Home | Benchmarks | Categories | Atom Feed

Posted on Sat 14 August 2021 under Full-Text Search

MeiliSearch: A Minimalist Full-Text Search Engine

MeiliSearch is a fast, feature-rich full-text search engine. Its built on top of the LMDB key-value store and lives as a 35 MB binary when installed on Ubuntu or MacOS. It comes with a built-in client, server and WebUI. Features such as stemming, stop words, synonyms, ranking, filters and faceting all work out of the box, use sensible defaults and can be easily customised.

The MeiliSearch project began in 2018 with much of the early code written by Clément Renault. Clément later when on to found Meili, a Paris-based firm that provides services around this offering. They currently employ 18 staff according to LinkedIn.

MeiliSearch's Source Code

The first thing about the MeiliSearch codebase that caught my eye was that, excluding unit tests, it's made up of 7,600 lines of Rust. Though competing offerings do often have more features, Elasticsearch is made up of almost 2 million lines of Java, Apache Solr which uses Apache Lucene comes in at around 1.3M lines of Java, Groonga is made up of 600K+ lines of C, Manticore Search is made up of 150K lines of C++, Sphinx is made up of 100K lines of C++, Typesense is made up of 50K lines of C++ including headers, Tantivy, which is also written in Rust, has 40K lines of code. Bleve, which is just a text indexing library for GoLang, that doesn't include any client or server interfaces, is made up of 83K+ lines of code. That being said, there is a standalone search engine that can sit on top of it called SRCHX that comes in at a few hundred lines of GoLang.
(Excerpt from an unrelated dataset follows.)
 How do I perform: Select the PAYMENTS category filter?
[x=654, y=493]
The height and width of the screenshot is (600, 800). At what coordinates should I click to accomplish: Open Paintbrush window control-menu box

One of the reasons behind this seemingly small codebase is that areas of concern have been broken up into separate repositories. The indexer milli sits at 17K lines of Rust, the tokenizer is 1,200-lines long and the WebUI dashboard is a 3.5K-line React app.

The developers have gone out of their way to not reinvent the wheel with their use of 3rd-party libraries. These include heed which they use to wrap LMDB, Tokio is used for networking, Actix is their Web Framework, futures is used for streaming functionality and parking_lot handles locking and synchronisation.

Both Sled and RocksDB were candidates considered for the embedded database backend before the team settled on LMDB. They cited LMDB as having the best combination of performance and stability for this use case.

The choice of using Rust, with its rich ecosystem of libraries, non-verbose syntax and ability to produce performant binaries looks to have paid off well. Rust started off as a personal project of Mozilla staffer Graydon Hoare back in 2006. In 2020, a StackOverflow survey found Rust to be the most loved programming language among its respondents.

MeiliSearch Up & Running

I ran the following on a 2020 MacBook Pro with a 1.4 GHz Quad-Core Intel Core i5, 8 GB of RAM and an external SSD connected via Thunderbolt. I'll be using Homebrew as my package manager. The following will install version 0.20.0 of MeiliSearch as well as Python, jq and curl which are used throughout this post.

$ brew update
$ brew install \
    curl \
    jq \
    meilisearch \
    virtualenv

If you're running this on Ubuntu 20.04 LTS, the following will install the above.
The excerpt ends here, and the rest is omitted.